Поэты, заявившие о себе в 60-х годах, пожалуй, лучшие свои вещи написали в 70-х и 80-х. В них сказалась боль от крушения иллюзий. Деление на поколения в поэзии механистично. В те годы я написал о поколениях – «горизонтальном» (по возрасту) и «вертикальном» (по совести и таланту). Эти слова о «вертикальном» поколении, доносительски исказив, процитировали, чтобы вывести из себя Никиту Хрущева на злополучной встрече с интеллигенцией в Кремле. Он потребовал меня на трибуну. Свердловский голубой купольный зал был заполнен парадными костюмами, белыми нейлоновыми сорочками, входящими тогда в обиход. Это в основном были чины с настороженными вкраплениями творческой интеллигенции.

Трибуна для выступающих стояла спиной к столу президиума, почти впритык к столу, за которым возвышались пятеро – Хрущев, Брежнев, Суслов, Козлов и Ильичев. Их десятиметровые портреты украшали улицы по праздникам. Их несли над колоннами.

Хрущев был нашей надеждой, я хотел рассказать ему, как на духу, о поколении в литературе, считая, что он все поймет и поправит.

Но едва я, волнуясь, начал выступление, как кто-то из-за спины стал меня прерывать. Я продолжал говорить. За спиной раздался микрофонный рев: «Господин Вознесенский!» Я попросил не прерывать. «Господин Вознесенский, – взревело, – вон из нашей страны, вон!»

По сперва растерянным, а потом торжествующим лицам зала я ощутил, что за спиной моей происходит нечто страшное. Я обернулся. В нескольких метрах от меня вопило потное, искаженное злобой лицо Хрущева с закатившимися в истерике желтыми белками. Глава державы вскочил, потрясая над головой кулаками. Он был невменяем. Разило потом. «Господин Вознесенский! Вон! Товарищ Шелепин выпишет вам паспорт». Дальше шел совершенно чудовищный поток.

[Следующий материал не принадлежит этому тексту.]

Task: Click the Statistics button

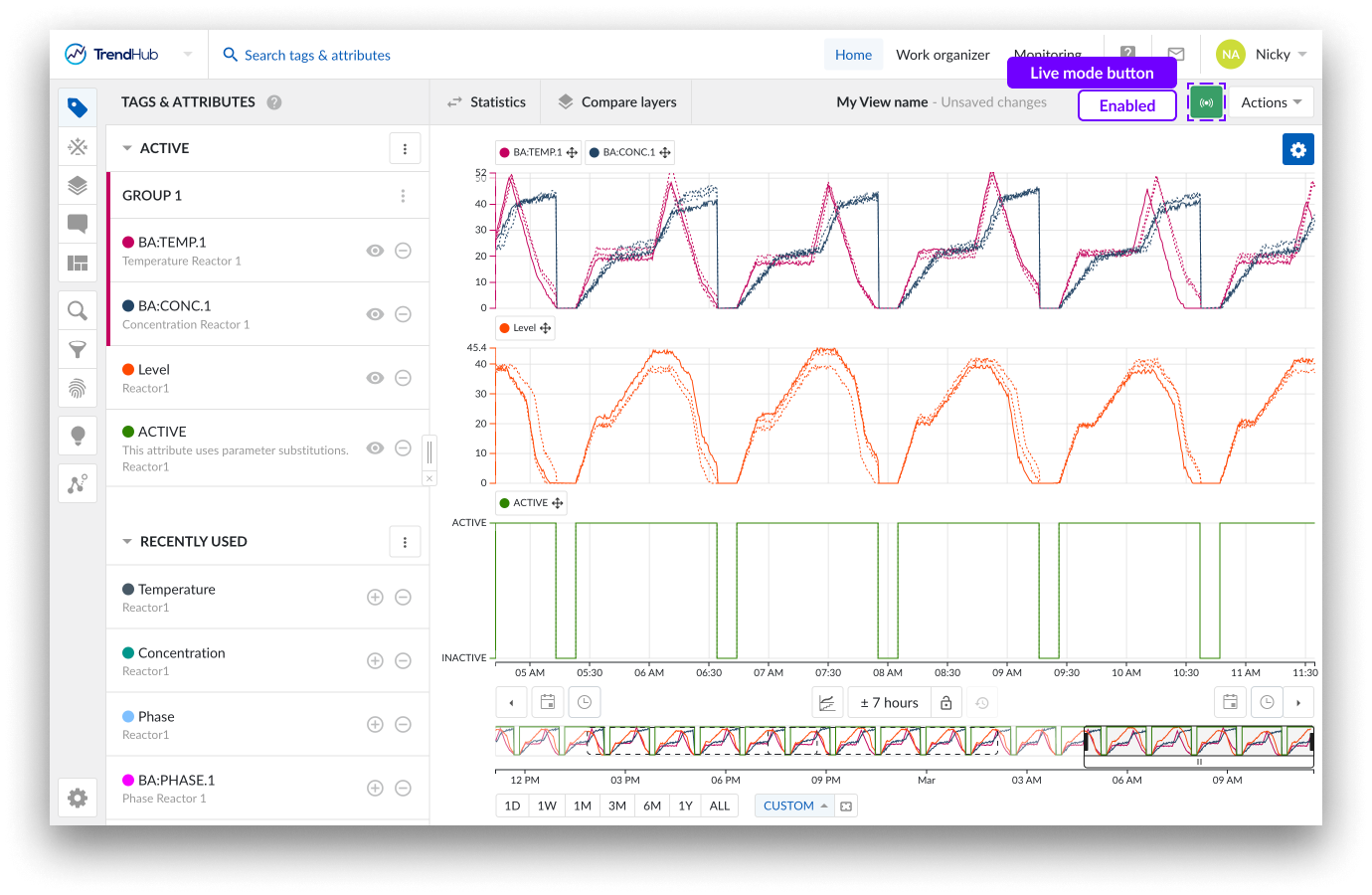Action: (x=486, y=102)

За что?! Или он рехнулся? Может, пьян? (Такое с ним было однажды, когда он стучал башмаком по трибуне ООН.) «Это конец», – понял я. Только привычка ко всякому во время выступлений удержала меня в рассудке.

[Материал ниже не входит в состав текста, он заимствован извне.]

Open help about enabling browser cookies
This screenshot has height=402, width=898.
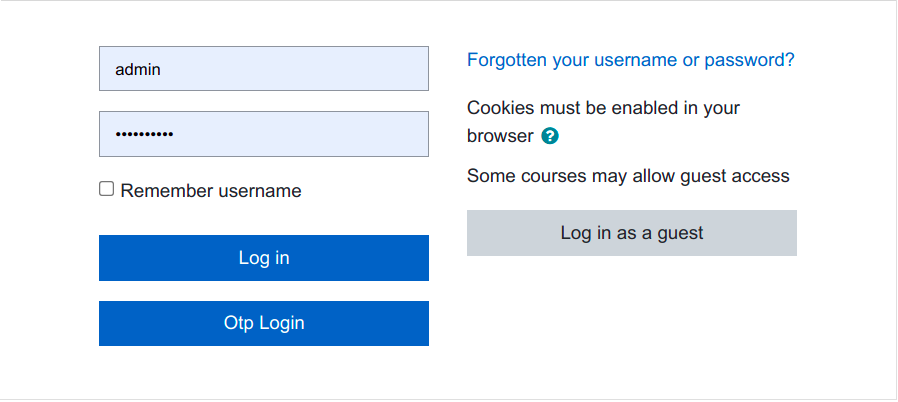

Из зала, теперь уже из-за моей спины, доносился скандеж: «Долой! Позор!» Из первого ряда подскочило брезгливо красивое лицо: «В Кремль – без белой рубашки?! Битник!» Позже я узнал, что это был Шелепин. Мало кто знал тогда слово «битник», но вопили: «Позор!»

Метнувшись взглядом по президиуму, все еще ища понимания, я столкнулся с пустым ледяным взором Козлова.